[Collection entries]
####################

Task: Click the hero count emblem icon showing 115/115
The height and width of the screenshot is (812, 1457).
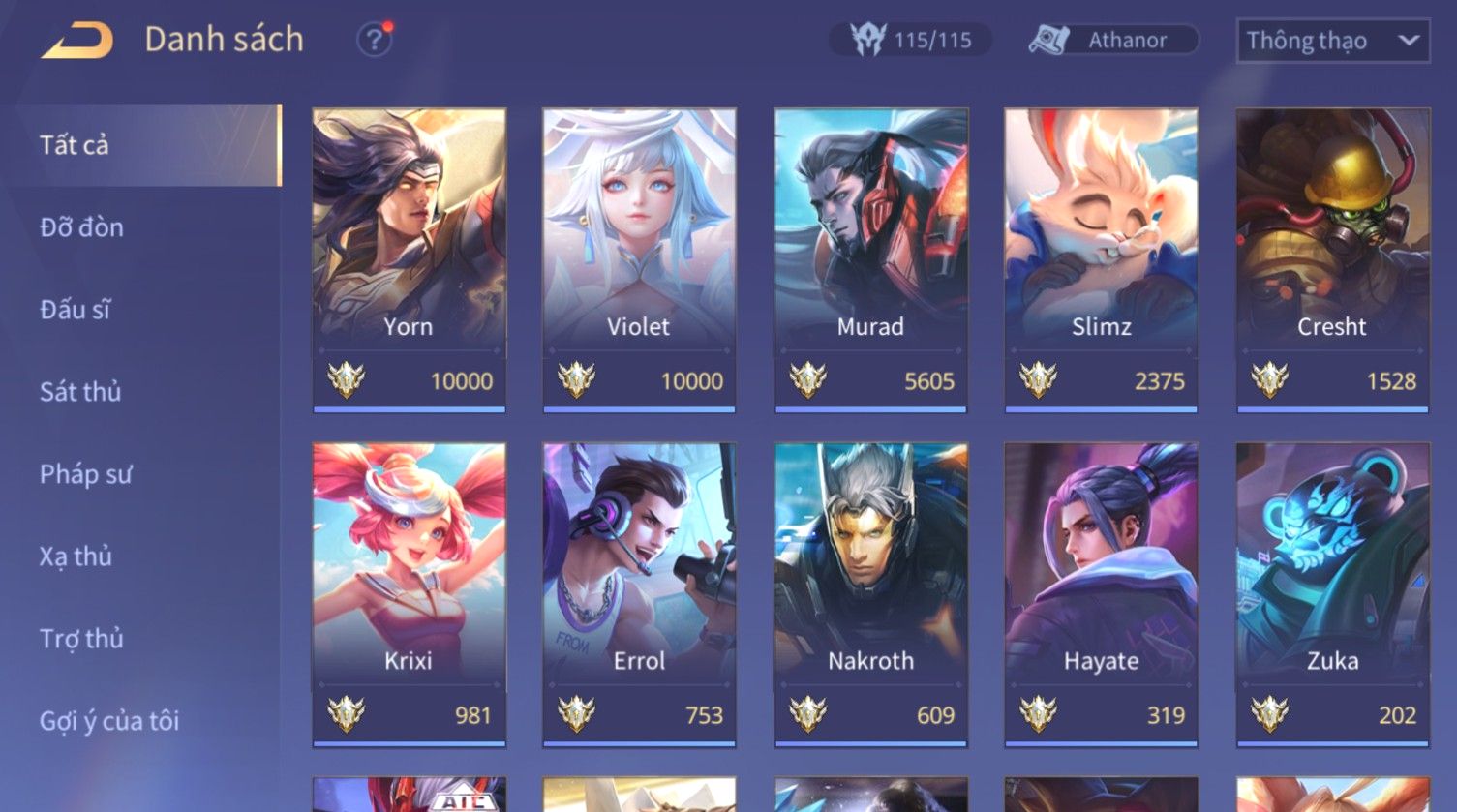Action: click(867, 40)
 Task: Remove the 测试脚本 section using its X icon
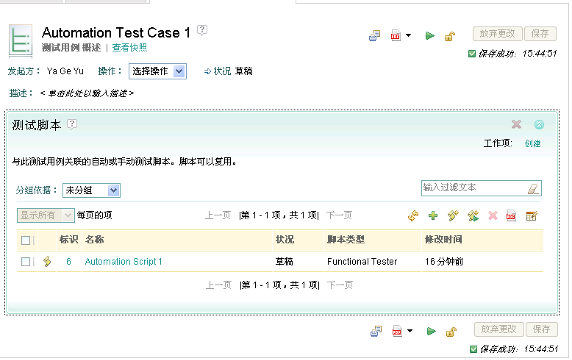(516, 124)
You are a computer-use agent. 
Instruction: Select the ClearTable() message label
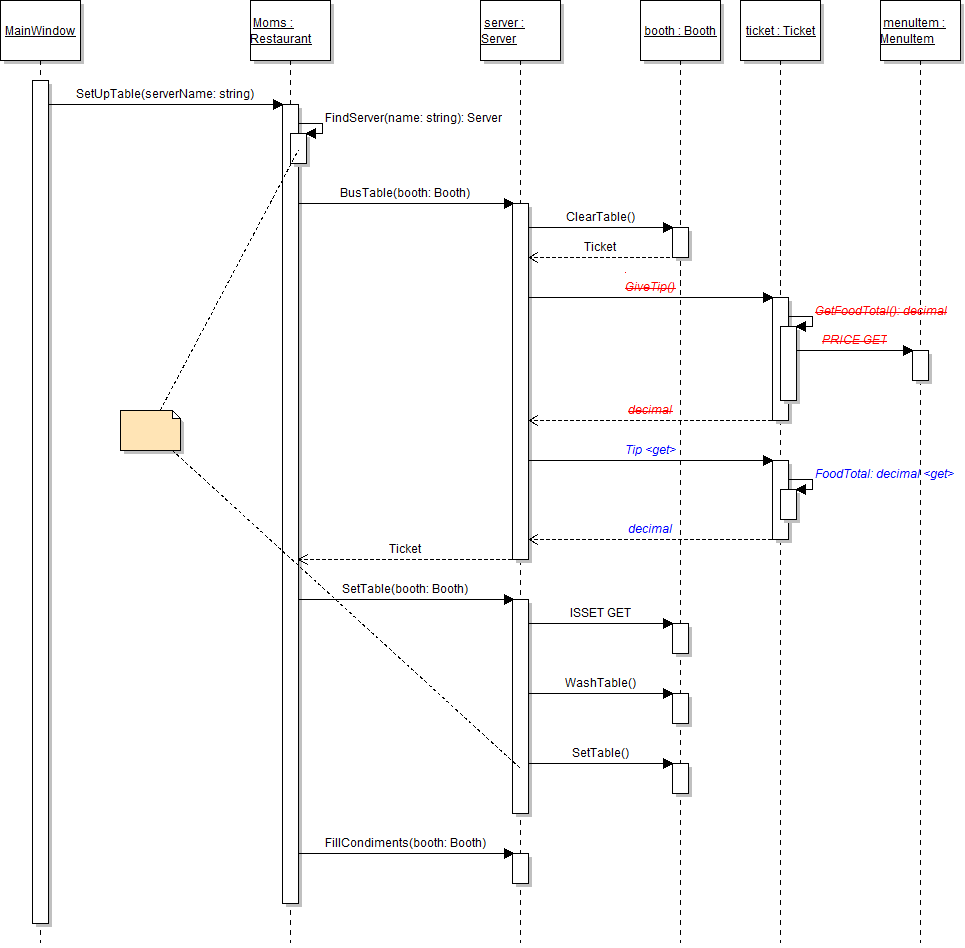600,217
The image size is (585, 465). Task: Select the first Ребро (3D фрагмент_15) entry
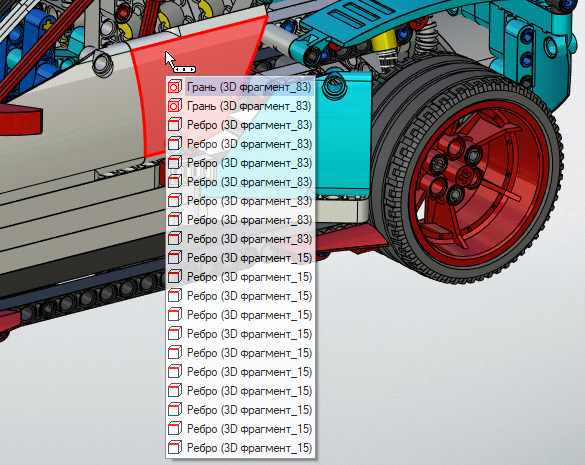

####################

-- Task to complete --
Take the line containing "Task: Remove the" as the first line and the last line of the data above as the final one, and output exactly the lines between them, inclusive, with no pictures.

-- Your solution --
 Task: Remove the 测试脚本 section using its X icon
(516, 124)
You are a computer-use agent. 
Instruction: Select the ClearTable() message label
600,217
The image size is (585, 465). Task: Select the first Ребро (3D фрагмент_15) entry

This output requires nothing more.